1: 贈り物
「出自さえ定かでない一人の少女が当時、全大陸史における回転軸となっていた。この点はあらゆる歴史家の間で論を俟たない共通の認識である」――『大陸誌 第三五巻』より抜粋――
◆◆◆
カーテンの隙間から射し込む朝のさっぱりとした光と共に、たくさんの音が耳に流れ込んでくる。
鈴のような鳥の鳴き声。
固く地面を叩く馬の蹄。
食器同士がぶつかり合って響く朝食の音。
何もこの時間に限った話ではないのだが、私にとってはこういう音は朝方がとりわけ心地よく聞こえる。もうひと眠りできそうだ。
私は肌触りの良い毛布を引き寄せて小さく丸まった。
今日の仕事やら何やらと言った煩瑣なあれこれがほんの一瞬だけ脳裏をかすめるが、すぐにどうでも良くなった。もう少し寝てからでも何とかなるだろう。私は今、何よりも自由だ。
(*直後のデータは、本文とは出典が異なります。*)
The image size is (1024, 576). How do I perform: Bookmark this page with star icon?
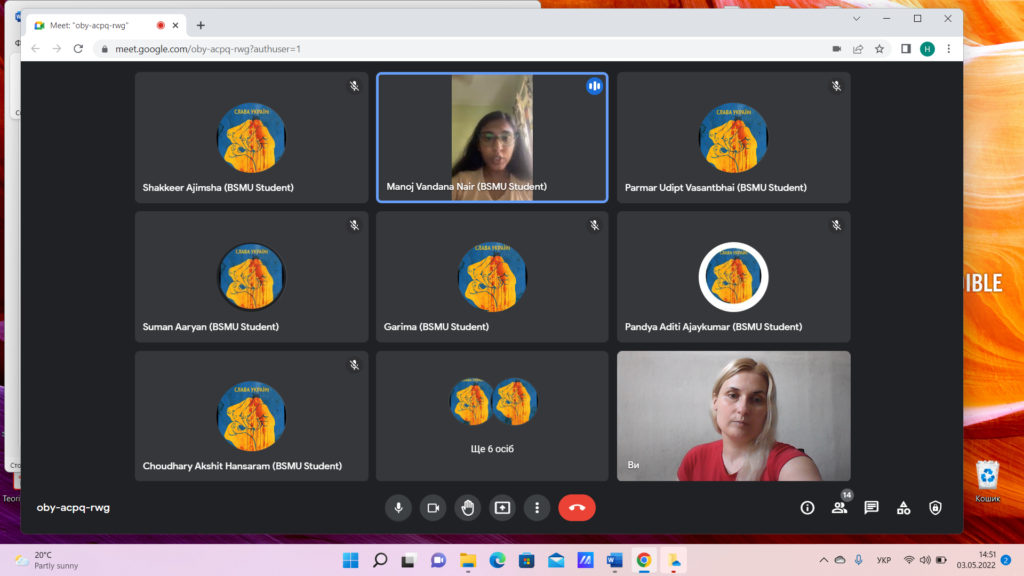[879, 48]
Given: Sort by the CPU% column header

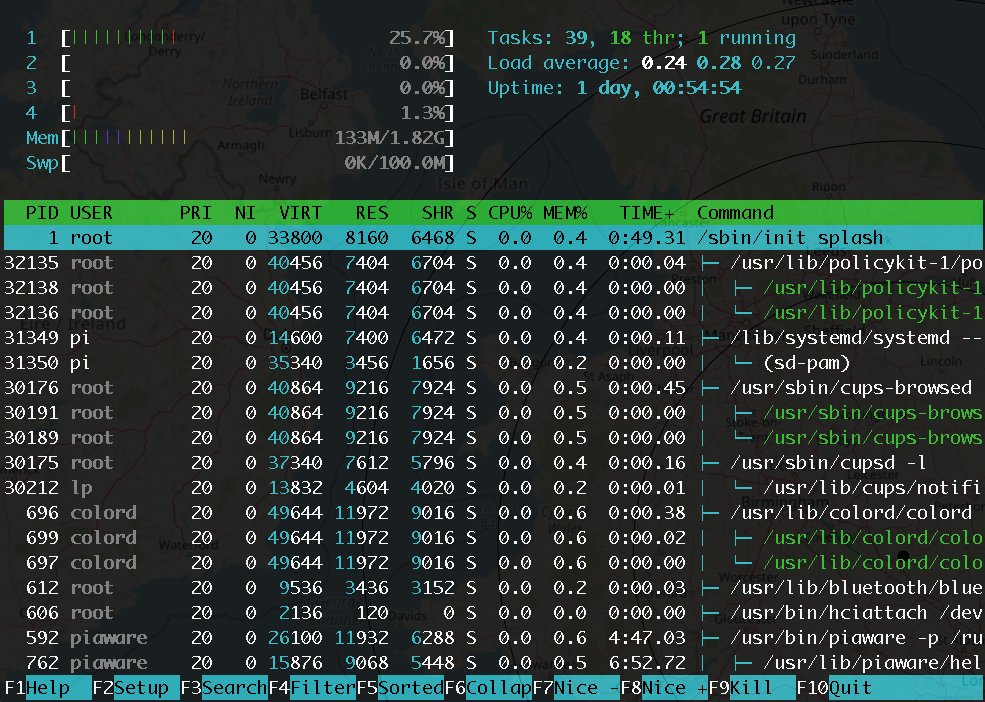Looking at the screenshot, I should point(509,213).
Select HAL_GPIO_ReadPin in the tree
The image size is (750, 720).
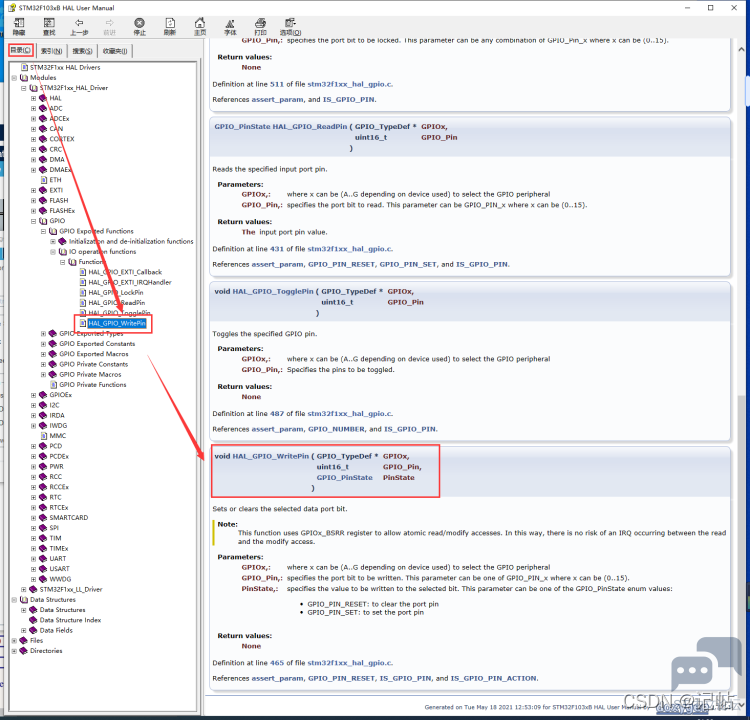pos(117,303)
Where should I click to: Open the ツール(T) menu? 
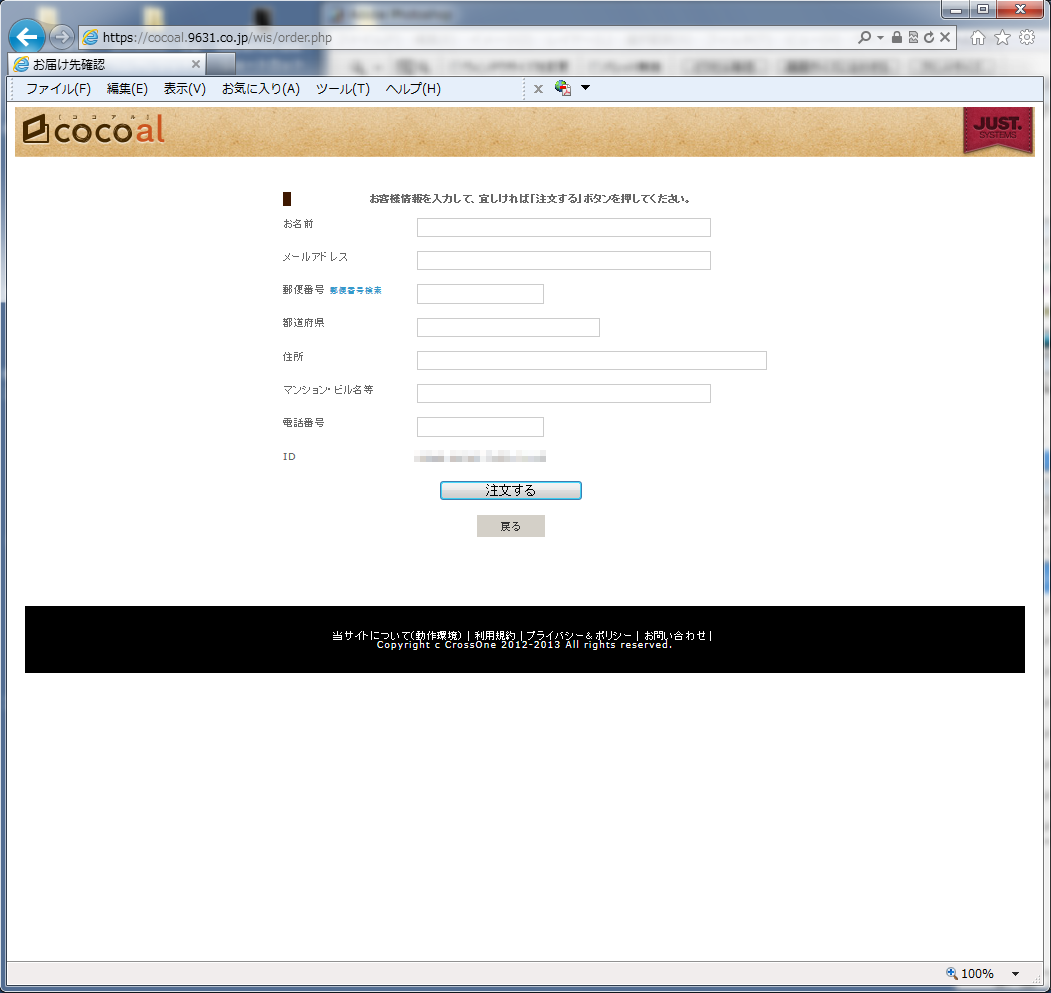(342, 89)
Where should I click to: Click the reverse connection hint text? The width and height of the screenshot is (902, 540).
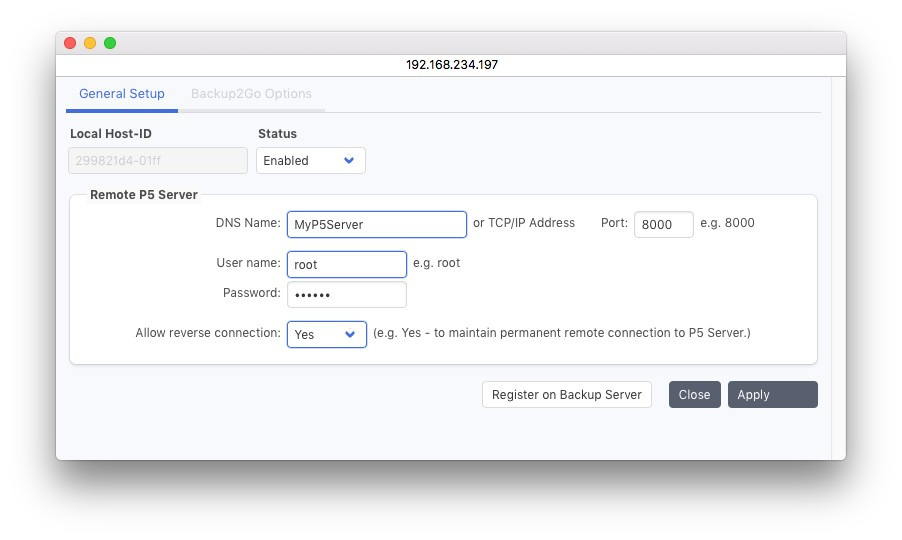561,333
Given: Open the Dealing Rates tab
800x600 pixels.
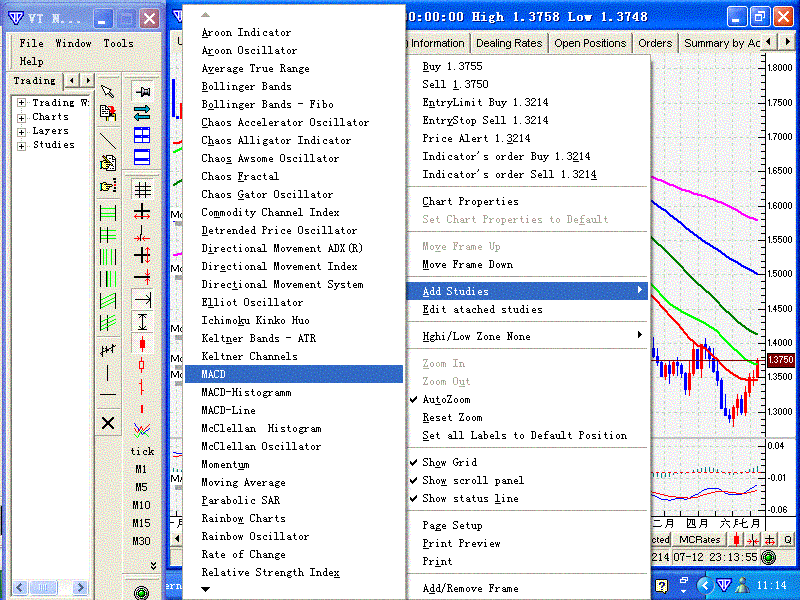Looking at the screenshot, I should point(509,43).
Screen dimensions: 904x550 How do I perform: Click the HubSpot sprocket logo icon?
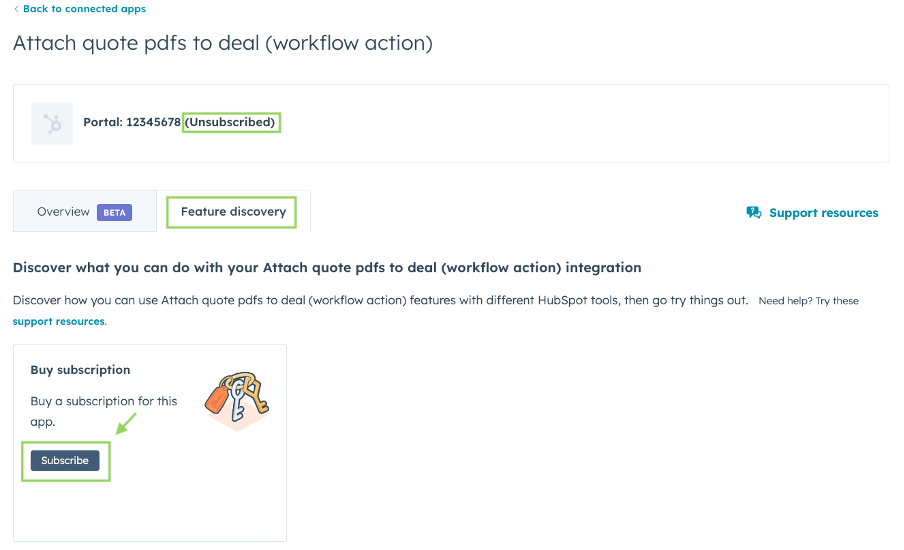[x=52, y=123]
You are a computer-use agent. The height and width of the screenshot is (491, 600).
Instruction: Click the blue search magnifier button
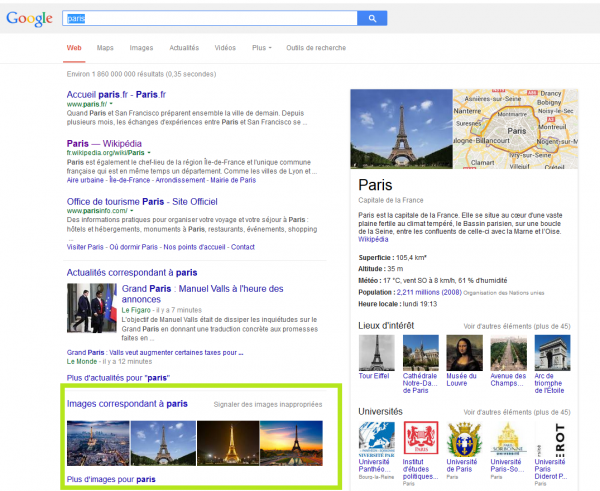pos(372,18)
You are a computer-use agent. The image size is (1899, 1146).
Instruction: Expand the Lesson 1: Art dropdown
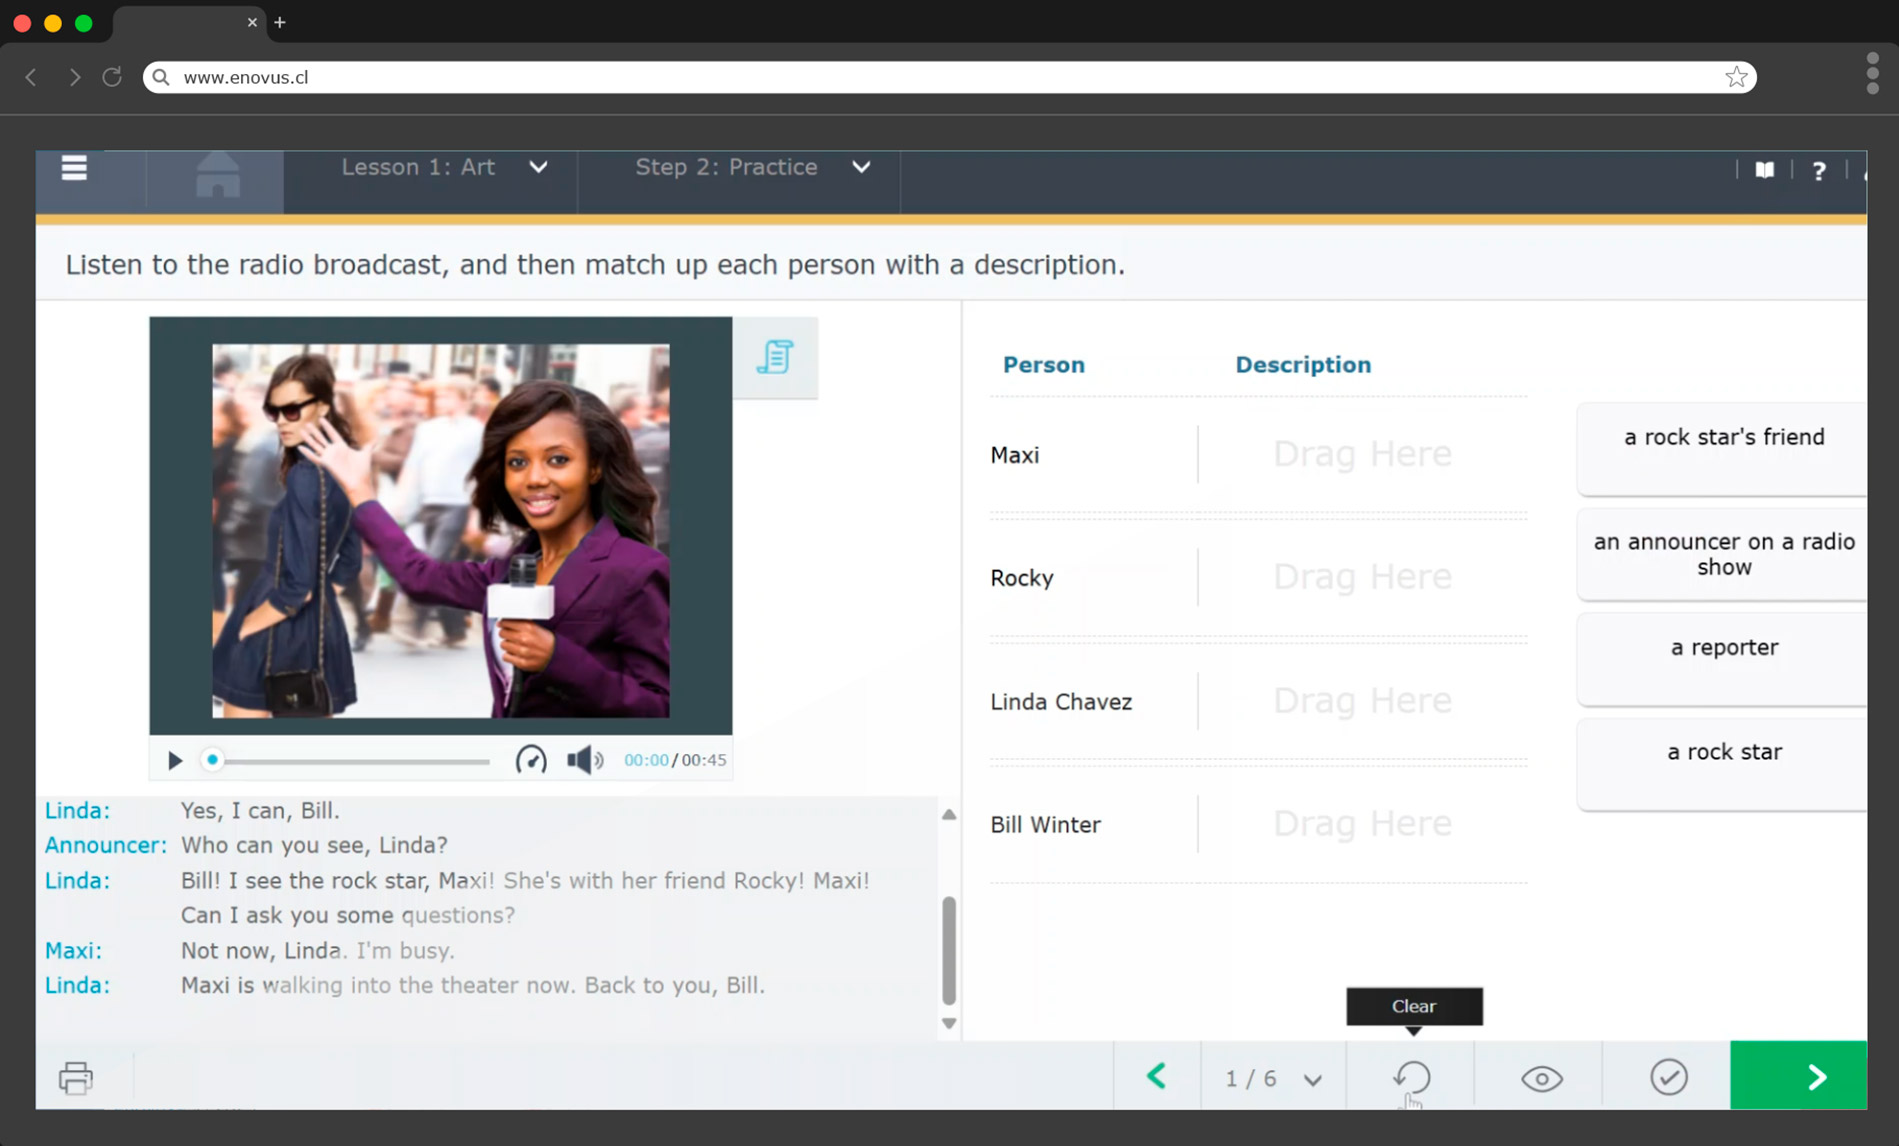tap(539, 167)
「先生! おはようございます、テスタ先生! もう起きる時間ですよ!」
……前言撤回。
ガンガンと大雑把なノックをした後、ほとんど間髪入れずに部屋に滑り込んできたのは、一緒に住んでいる私の生徒――弟子?――だ。初めのうちはもっとしおらしかったはずなのだが、要領を掴んでくるにつれて段々と積極的になり、今では家主のごとく私の家のことを知悉している。
目を開けるのも面倒になる眠気に沈んでいたので、私はかなりそっけなく答えた。
「あと少し、ね……」
毛布の隙間から差し出した腕をヒラヒラさせて誤魔化そうとすると、「だめです」と、その腕をがっしり掴まれた。これは失敗したなと思う間も無く体を引き起こされる。
「頼む。あとちょっとだけ寝られたらもう悔いは無い、この人生」
と、懇願してみても、「何言ってるんですか」と聞き入れられない。それもその筈、この手のやり取りはもう何度も繰り返しているからだ。私はかなり本気で言っているのだが、傍目には中身のない形式的なものにしか思えないのだろう。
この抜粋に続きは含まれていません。